Sapfundament - Experiment with neural network for rapidly capturing human expression
Please find the second article in this series here
My interactive artworks involve capturing human expression and using it to animate something non-human. What is human expression when it’s removed from the human body? When a performer or participant is empowered to express themselves with light, sound, architecture etc.
This ‘weird mirroring’ is a common theme in many interactive arts practices. In my experience the essential task here is: taking an expressive human as input, analysing the expression, and then applying it to something else.
Breaking it down that’s three sub tasks:
For my time at the Amsterdam choreographic coding lab I want to take a stab at answering a very specific question about the mapping task - can human expression be extracted by a broadly trained neural network? Particularly a neural network trained and generated (relatively) rapidly so it would be suitable for deployment in a dance rehearsal process. How does this approach compare to the ‘traditional’ process EG coding interaction by hand (logical description)? If the broad neural approach has merit that could be very useful, as I spend hours trying to get a sense of human expression out of code. Maybe the neural network could do it faster.
We’ll also take a swipe at a related philosophical question. ‘Can machines understand human expression?’. Even though I’d never expect to generate anything as concrete as ‘HumanExpression.dat’ it’s often surprising with machine learning to discover concepts that are quite abstract to humans can be seen clearly as patterns by machines. People often attribute this success to machines somehow becoming more like us, but I think that’s a misleadingly mystical approach. I think the truth is instead that humans have more pattern and logic to our emotional and artistic behaviour than we realise.
Like all art we are dealing with subjective results here. Beauty in the eye of the beholder etc.
The form of this experiment is definitely influenced by my experience of making art, I’d understand if it doesn’t reflect the approach you would take.
Going back to the subtasks
I reckon there are two approaches to the mapping task.
The first is what I’ll call ‘traditional’.
-Looking at the animation above: To tell a machine that some dots should move when a human moves I’ve got to logically map the dots to the human. This is coding. I might code that: when the body is still the dots should be still. When the body moves the dots vibrate. Some rules might be simple, some could be very complicated. I might also use machine learning in an isolated, logical way. Eg I train the machine to recognise that specific gesture X generates specific output Y.
-The logical approach is not just between me and the machine. It also applies to working with the performer or participant. If I can tell the machine that jumping generates a sound I can also tell that to the performer. We have the OPTION of building choreography based on this logic (or vice versa, intending that certain choreography is interpreted logically by the machine).
-The logical approach to mapping also applies to the audience. The audience can see that jumping generates a sound. Of course if we choose we can hide the logic from the audience, make rules so complicated they can’t work them out. The point is that if we’re working with coded logical interaction we have the OPTION of showing those logical relationships to the audience.
The approach I want to experiment with is offered by neural networks. I want to call it something like the ‘broad description’ method.
- Neural networks are trained with an input and an output, but we don’t have to code or describe logically what the relationships are in the middle.
- This is why neural networks are suited to tasks that defy normal logical description. Eg it’s very hard to describe what every cat in the world could look like in a photo, but if you train a neural network with enough photos of cats it will become really good at that job.
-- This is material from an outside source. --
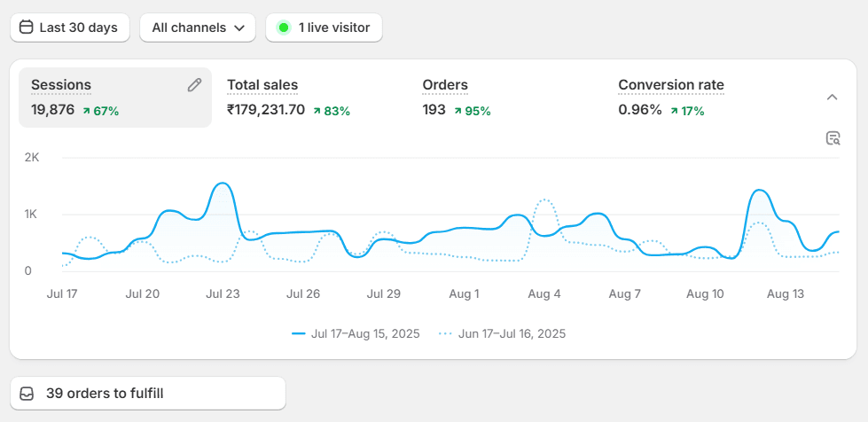The width and height of the screenshot is (868, 422).
Task: Switch to the Total sales metric
Action: [262, 85]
- I mentioned above you can use neural networks as part of a ‘traditional’ logical mapping system. This is the case when we train specific neural networks for highly logical, specific tasks. EG when gesture X is recognised we turn the stage green. This is more or less just an enhanced traditional process and whilst it still offers very exciting possibilities it’s not what this experiment is about.
- Instead what I want to explore is training a neural network with very minimal logical decisions about how the input and the output should map. Instead I propose to simply set up compelling configurations of performer and matching them with compelling outputs in the interactive environment. I.E only providing it with very broad logic. Then once the training is complete we see what it generates with new inputs (Eg we dance in front of it and see what happens).
- The question is can we get a sense of human expression in the output using this method? Or will it seem random and disconnected?
- To be clear the inputs and outputs can have broad logic, we can say that a subjectively neutral performer position should match a subjectively neutral output position. But we aren’t going to do any fine decision mapping logic. The point of the exercise isn’t about making or not making the decisions, it’s about not having to spend the TIME making those finely grained logic decisions. We describe what we find compelling to the machine by showing it, not by coding thousands of tiny rules.
- If successful it could prove to be an interesting technique for rapidly creating performing environments in the rehearsal room or for standalone installations.
For input we will use the 25 skeleton joints from a Kinect2 sensor. This is a reasonably common sensor in the interactive arts world.
For mapping we will use by Dr. Rebecca Fiebrink.
Wekinator is free and available for Mac, Windows and Linux.
It allows simple OSC IO for working with neural networks.